Vous utilisez beaucoup le béton. Quel symbole recouvre-t-il ?

Tout d’abord, c’est un matériau très masculin. C’est amusant car en hébreu mon prénom est masculin, ce qui prête parfois à confusion. J’ai choisi le béton car les Palestiniens qui vivent en Israël sont ceux qui construisent ce pays. Ce ne sont pas les Juifs. Certes, aujourd’hui les Palestiniens font des études longues, deviennent médecins, avocats. Mais la plupart des familles vivent toujours du bâtiment. Si vous regardez les immeubles à Tel-Aviv, vous voyez que les ouvriers sont tous des Palestiniens, qui rentreront à la fin de leur journée de travail dans leur village palestinien. Le ciment renvoie aussi au Mur, dont j’ai suivi la construction alors jeune étudiante. A l’époque je militais dans l’association « artistes sans Murs ». Nous échangions beaucoup entre Palestiniens et Israéliens à Abu Dis, mais aujourd’hui il n’y a plus de contact. A l’époque, le mur là-bas était de 2,5m ; il est désormais haut de 11 mètres.
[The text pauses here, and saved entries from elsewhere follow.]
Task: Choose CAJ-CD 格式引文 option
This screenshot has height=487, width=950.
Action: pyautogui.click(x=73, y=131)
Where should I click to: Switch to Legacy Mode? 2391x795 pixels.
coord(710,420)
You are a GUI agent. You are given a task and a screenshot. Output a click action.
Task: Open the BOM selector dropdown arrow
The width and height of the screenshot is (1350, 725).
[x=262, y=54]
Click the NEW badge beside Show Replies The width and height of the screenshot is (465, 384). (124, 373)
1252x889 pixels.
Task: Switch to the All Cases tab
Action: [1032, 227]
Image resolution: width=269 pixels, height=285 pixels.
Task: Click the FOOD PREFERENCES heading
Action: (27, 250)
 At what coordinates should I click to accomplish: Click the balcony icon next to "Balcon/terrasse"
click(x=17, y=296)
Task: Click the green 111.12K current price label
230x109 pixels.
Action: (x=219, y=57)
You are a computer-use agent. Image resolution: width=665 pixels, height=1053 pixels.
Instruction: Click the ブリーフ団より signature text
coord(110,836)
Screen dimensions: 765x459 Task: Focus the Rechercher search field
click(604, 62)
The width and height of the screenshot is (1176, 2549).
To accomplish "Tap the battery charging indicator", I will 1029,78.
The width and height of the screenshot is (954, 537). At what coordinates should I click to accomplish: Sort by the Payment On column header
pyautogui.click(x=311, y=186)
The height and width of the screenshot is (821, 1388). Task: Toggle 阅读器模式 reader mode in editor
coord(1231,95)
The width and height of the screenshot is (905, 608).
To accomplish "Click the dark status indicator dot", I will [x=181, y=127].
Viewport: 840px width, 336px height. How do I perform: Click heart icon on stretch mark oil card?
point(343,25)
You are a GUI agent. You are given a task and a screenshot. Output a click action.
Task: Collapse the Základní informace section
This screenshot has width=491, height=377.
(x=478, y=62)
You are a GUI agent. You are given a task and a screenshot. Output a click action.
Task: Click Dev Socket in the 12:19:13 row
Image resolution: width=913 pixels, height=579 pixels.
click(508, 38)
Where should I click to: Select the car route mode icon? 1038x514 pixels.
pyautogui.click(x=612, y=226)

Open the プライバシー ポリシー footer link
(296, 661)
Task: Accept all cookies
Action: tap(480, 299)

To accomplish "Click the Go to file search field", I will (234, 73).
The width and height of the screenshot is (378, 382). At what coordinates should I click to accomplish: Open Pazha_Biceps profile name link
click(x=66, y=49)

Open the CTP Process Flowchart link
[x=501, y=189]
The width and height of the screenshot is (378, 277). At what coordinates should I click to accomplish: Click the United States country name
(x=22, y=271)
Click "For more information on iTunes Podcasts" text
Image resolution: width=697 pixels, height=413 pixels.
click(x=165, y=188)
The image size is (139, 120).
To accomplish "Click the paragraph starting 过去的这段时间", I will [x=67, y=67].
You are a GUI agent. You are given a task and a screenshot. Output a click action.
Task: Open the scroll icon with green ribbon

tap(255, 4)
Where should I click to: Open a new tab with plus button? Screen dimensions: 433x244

Quel a été votre parcours à toutes deux ? Avez-vous reçu le soutien de votre famille ?

Hannan Abu-Hussein : J’ai décidé de devenir artiste quand j’avais 15 ans. Je viens d’une famille très intellectuelle. Mon père est bardé de diplômes, il était l’un des premiers professeurs à Umm al-Fahm, où il enseignait l’hébreu. Je me souviens avoir fait une photo du V de la victoire sur fond de drapeau palestinien, mais mon école israélienne l’a refusée. Je suis alors rentrée chez moi et j’ai dit à mes parents et mes quatre frères : « Je veux être une artiste ». Ils se sont moqués de moi ! Mon grand frère a compris ma vocation et n’a cessé ensuite de m’offrir du matériel de dessin. C’est lui qui m’a orientée vers une école d’art, d’où on m’a fait entrer à la fameuse Académie d’art Bezalel à Jérusalem. J’étais la première femme artiste palestinienne là-bas. Après sept ans d’études, mes frères ont insisté pour que je rentre à Umm al-Fahm. J’ai préféré couper les ponts avec ma famille paternelle. C’est le prix de ma liberté en tant qu’artiste.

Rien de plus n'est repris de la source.